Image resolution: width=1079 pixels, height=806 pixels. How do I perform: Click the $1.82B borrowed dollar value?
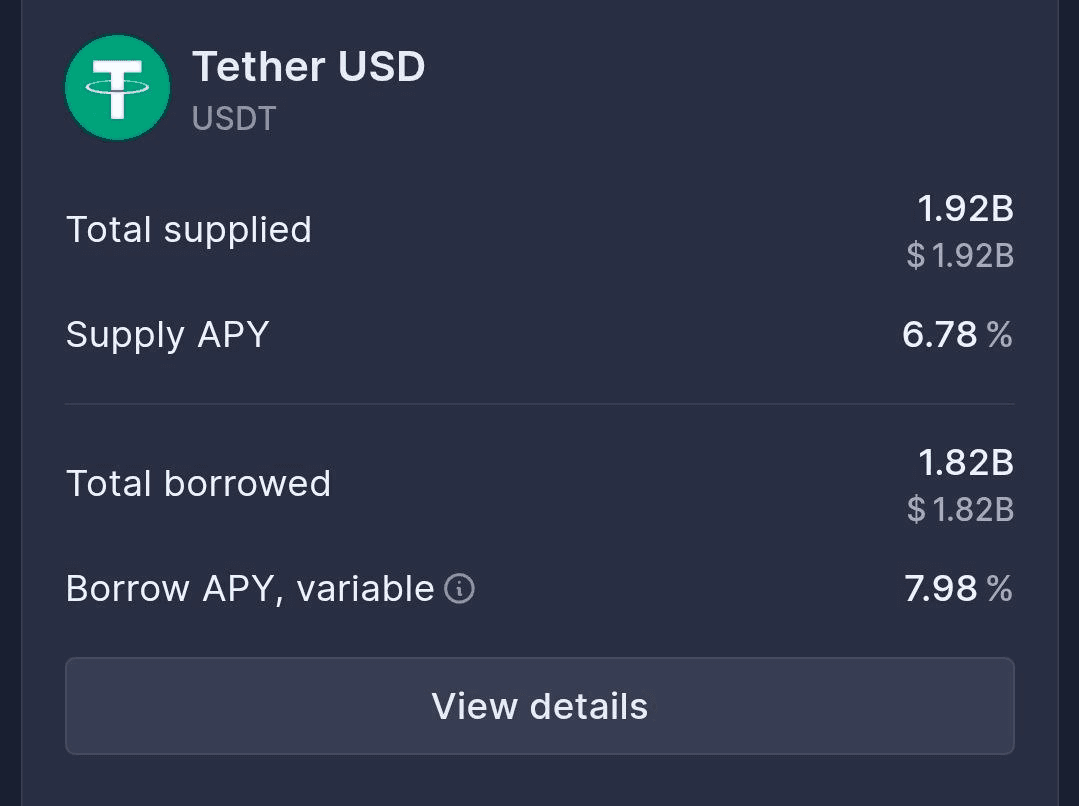[x=972, y=510]
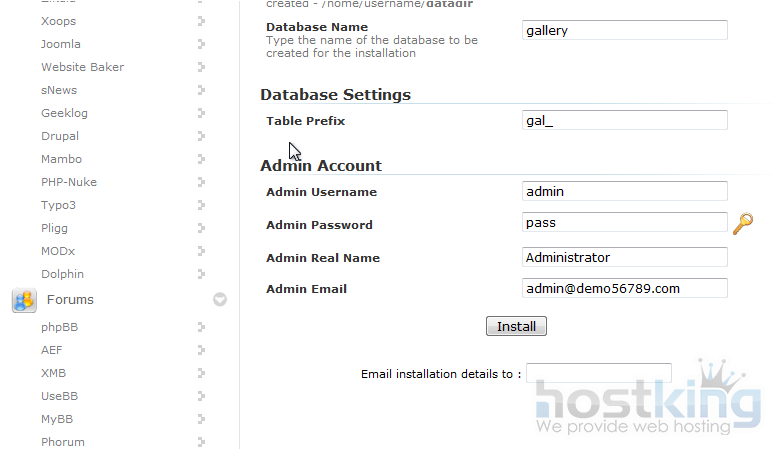Select PHP-Nuke in the sidebar
The width and height of the screenshot is (776, 450).
click(x=69, y=182)
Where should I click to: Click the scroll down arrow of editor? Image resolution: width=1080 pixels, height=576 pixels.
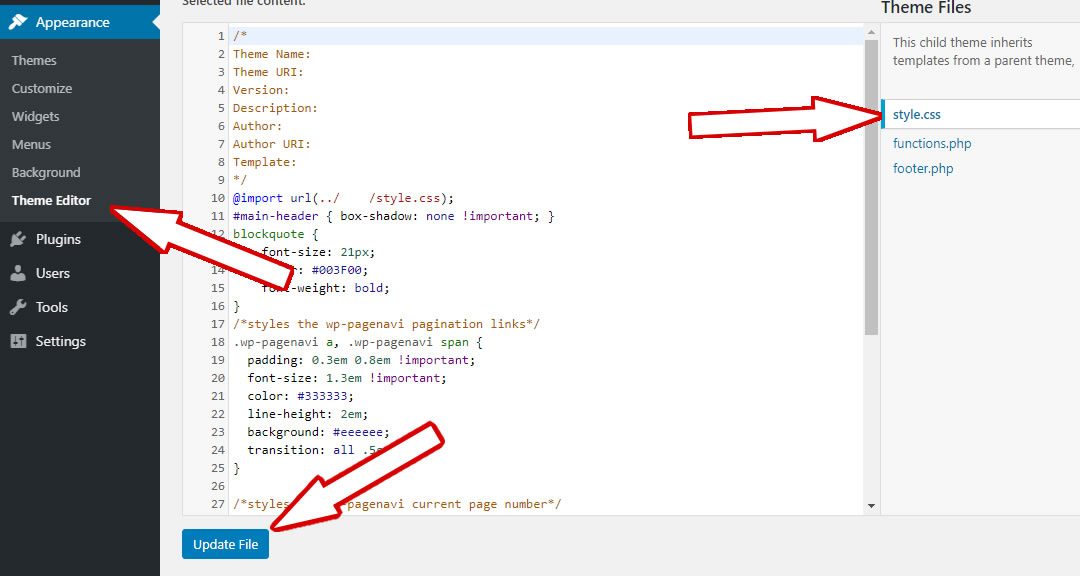point(871,506)
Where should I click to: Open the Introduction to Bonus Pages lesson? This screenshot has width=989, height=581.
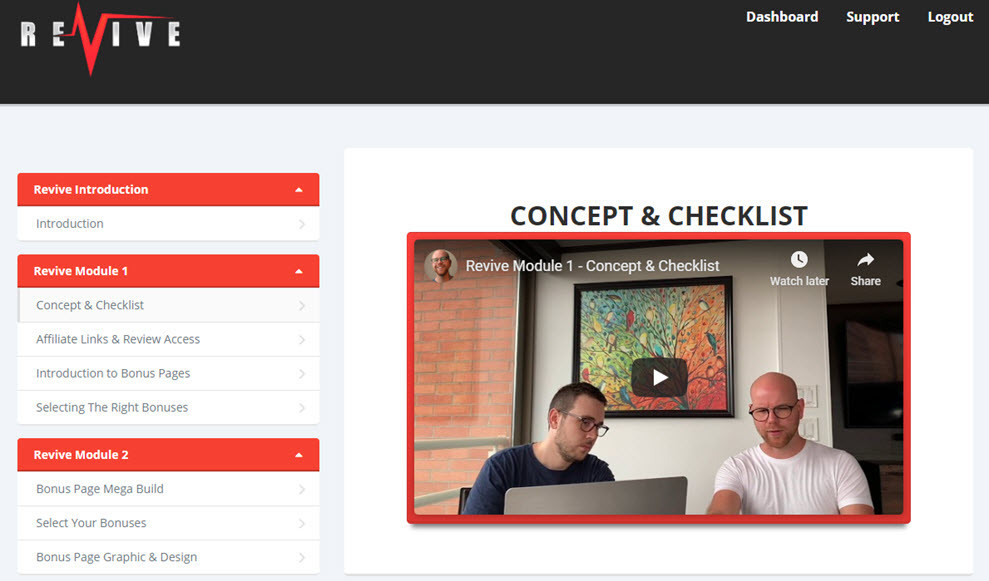tap(168, 373)
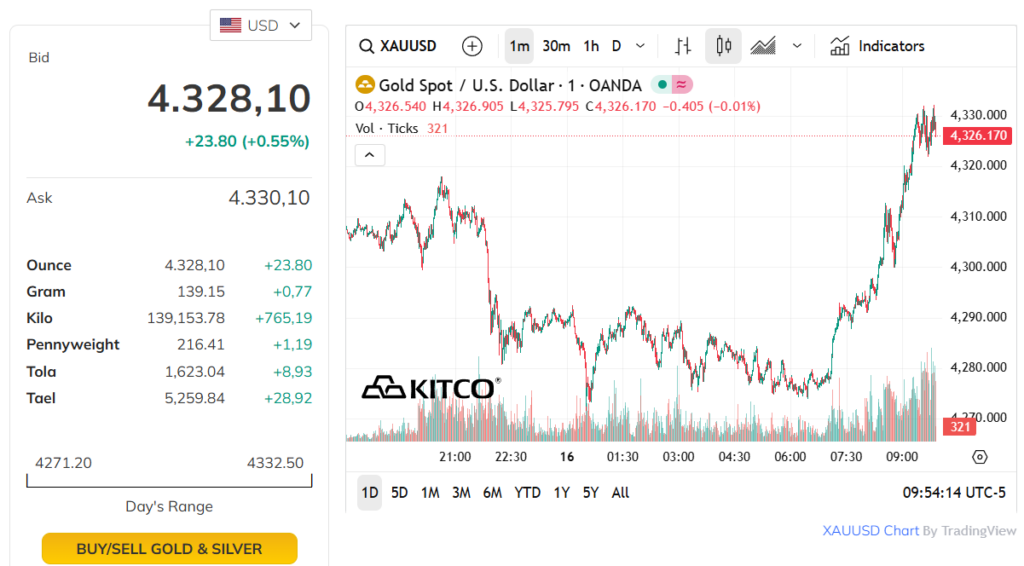Select the area chart style icon
The width and height of the screenshot is (1024, 566).
[764, 46]
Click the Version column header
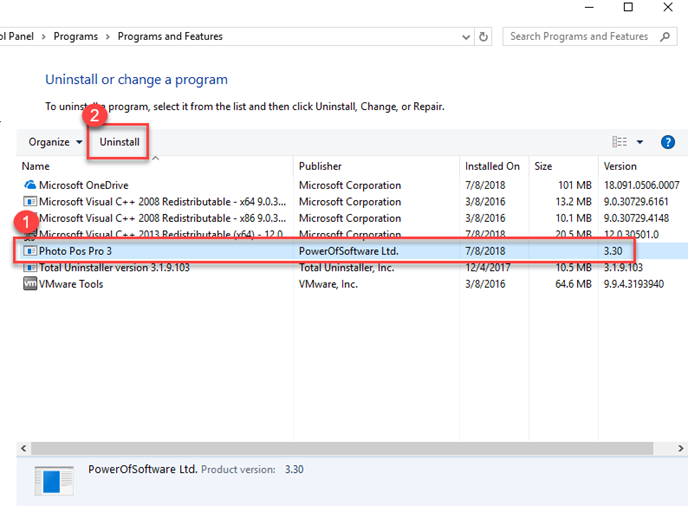 pos(620,166)
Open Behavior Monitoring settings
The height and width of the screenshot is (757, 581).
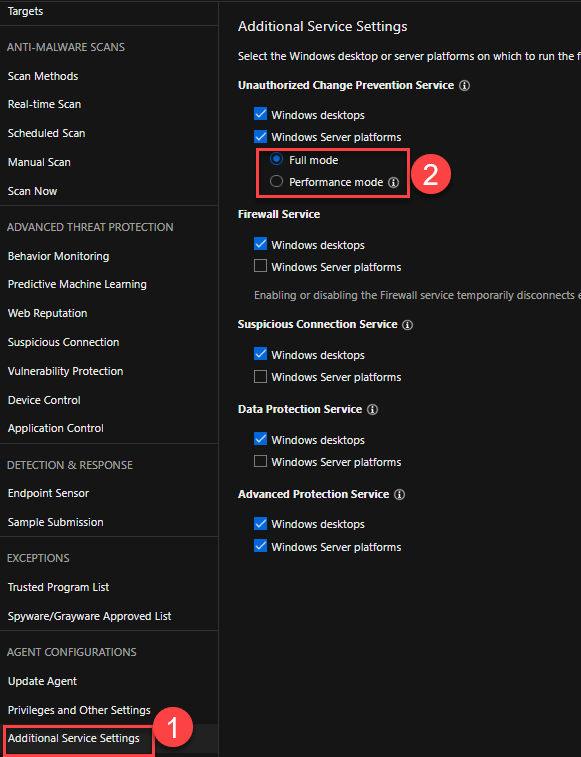pyautogui.click(x=58, y=256)
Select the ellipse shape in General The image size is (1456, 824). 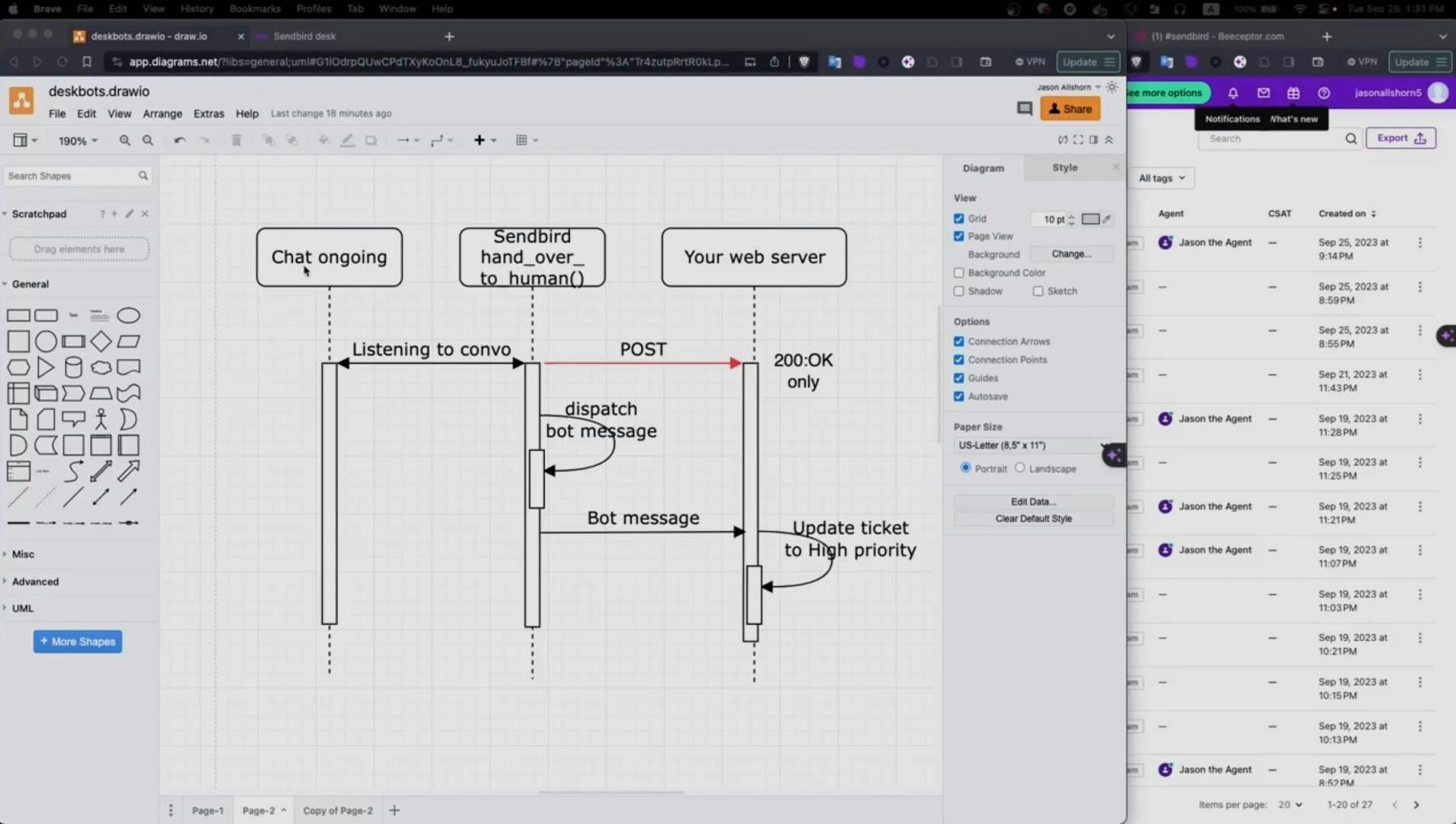128,315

#### WHAT IS NEEDED:
Return exactly the part of the listing above that opens with the line containing "Where should I click to: Open" and closes with the line containing "Open Behavior Monitoring settings". Pictures stay out.

#### TASK RESPONSE:
Where should I click to: Open the Introduction to Bonus Pages lesson? This screenshot has width=989, height=581.
tap(168, 373)
Select the area chart style icon
The width and height of the screenshot is (1024, 566).
[764, 46]
Click the Version column header
 pos(620,166)
Open Behavior Monitoring settings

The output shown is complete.